Synthesis, properties, and applications of tetraphenylmethane-based molecular materials for light-emitting devices

Abstract

Tetraphenylmethane-based compounds, tetrakis(4-(5-(3,5-di-tert-butylphenyl)-2-oxadiazolyl)phenyl)methane (TBUOXD), tetrakis(4-(5-(3,4-dimethoxyphenyl)-2-oxadiazolyl)phenyl)methane (OMEOXD), tetrakis(4-(5-(3-(α,α,α-trifiuoromethylphenyl))- 2-oxadiazolyl)phenyl)methane (CF3OXD), tetrakis(4-(5-(4-diphenylaminophenyl)-2-oxadiazolyl)phenyl)methane (ρTPAOXD), and tetrakis(3-(5-(4-diphenylaminophenyl)-2-oxadiazolyl)phenyl)methane (mTPAOXD), were synthesized. These compounds were characterized by NMR, microanalysis, UV-visible spectroscopy, fluorescence spectroscopy, cyclic voltammetry, DSC, and TGA. TBUOXD, OMEOXD, and CF3OXD showed rather similar electrochemical and spectroscopic characteristics to those of the hole-blocking material 2-(4-biphenylyl)-5-(4-tert-butylphenyl)1,3,4-oxadiazole (PBD). However, TBUOXD, OMEOXD, and CF3OXD all crystallize well above 200 °C, much higher than the 70-90 °C observed for PBD. In addition, high onset glass transition temperatures of 97-175 °C were detected for the compounds. Both CF3OXD and PBD were adopted as a hole-blocking layer in organic light-emitting devices (OLEDs).

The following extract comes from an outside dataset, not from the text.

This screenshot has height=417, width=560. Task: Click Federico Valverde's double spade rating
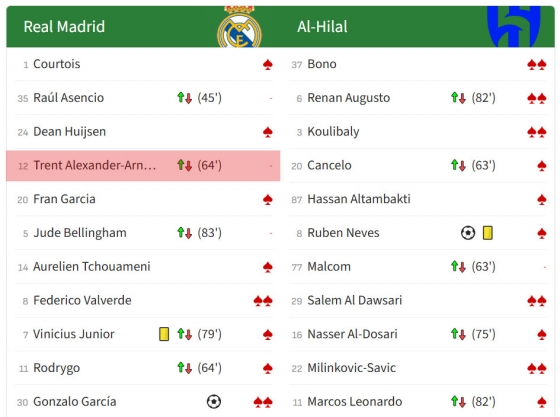click(263, 301)
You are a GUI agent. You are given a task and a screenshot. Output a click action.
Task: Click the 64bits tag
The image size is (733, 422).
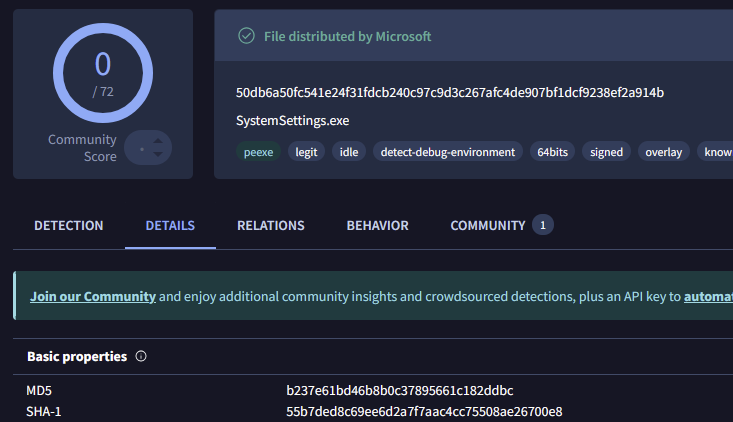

A comparable performance with an external quantum efficiency of ∼1% was obtained for devices based on both CF3OXD and PBD, although a much lower allowed current density was found for the CF3OXD-based device. The bipolar blue fluorescent isomers ρ-TPAOXD and m-TPAOXD are both amorphous, showing no melting and crystallization transition. Only glass transitions at 187 and 149 °C were observed respectively. Single-layer OLEDs based on these two compounds were also fabricated by varied fabrication conditions (solvent, cathode material, film thickness, polymer blending). A turn-on voltage as low as 4 V, blue electroluminescence with an intensity of 1700 cd/m2, and a photometric efficiency more than 0.8 cd/A can be achieved with p-TPAOXD-based devices.